Every line below that holds the string "Viewport" should be copied.

◆ Extracted records ◆
======

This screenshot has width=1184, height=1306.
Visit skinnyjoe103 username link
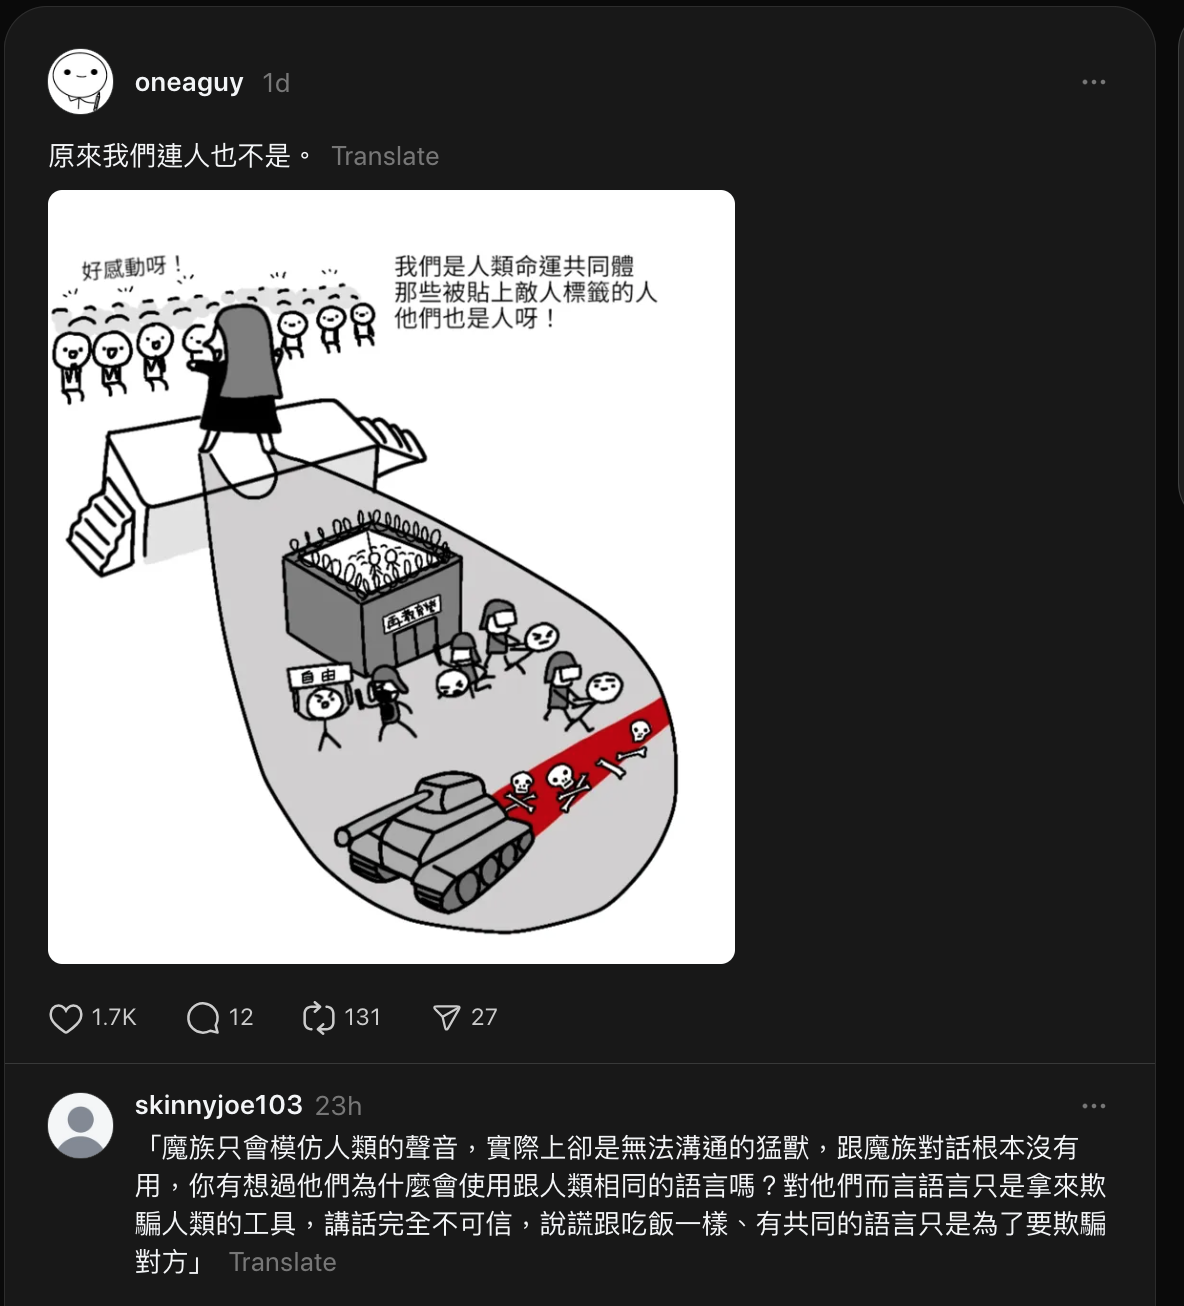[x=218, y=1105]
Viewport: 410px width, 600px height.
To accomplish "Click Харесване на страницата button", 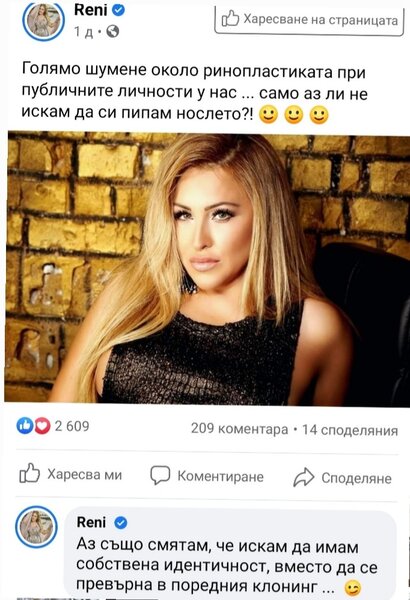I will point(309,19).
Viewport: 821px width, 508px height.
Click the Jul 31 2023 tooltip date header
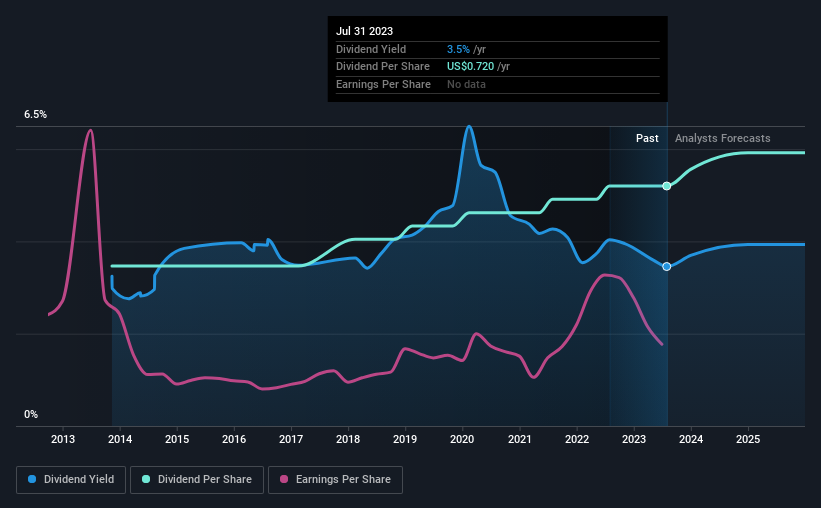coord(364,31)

======

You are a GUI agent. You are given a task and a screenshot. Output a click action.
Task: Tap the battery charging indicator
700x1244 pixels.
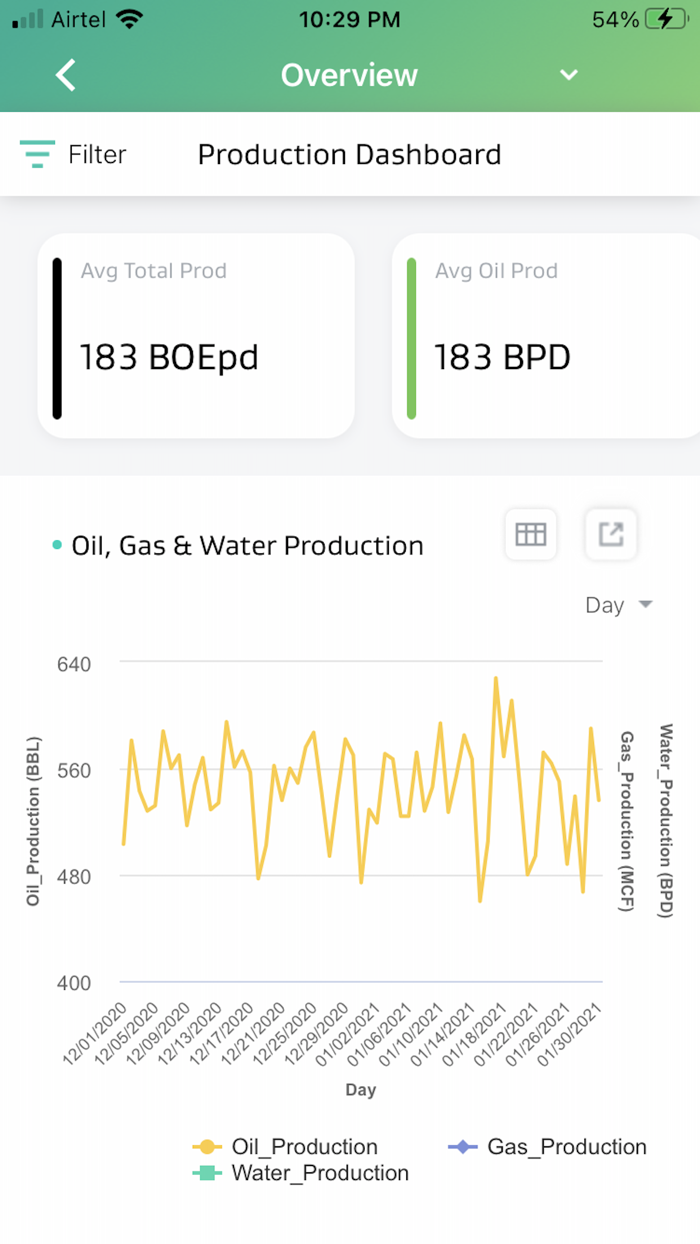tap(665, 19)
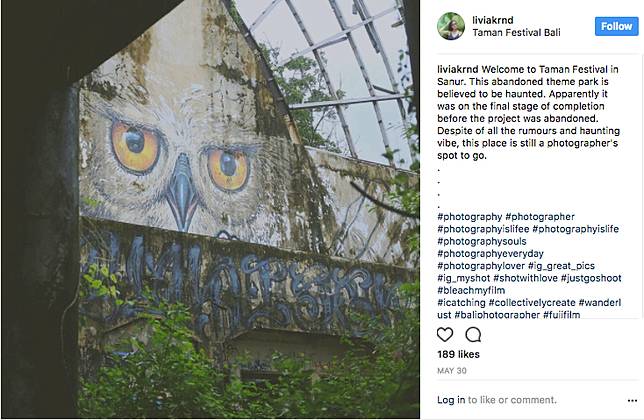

======

◆ Solution to the problem ◆
Viewport: 410px width, 600px height.
Viewport: 821px width, 508px height.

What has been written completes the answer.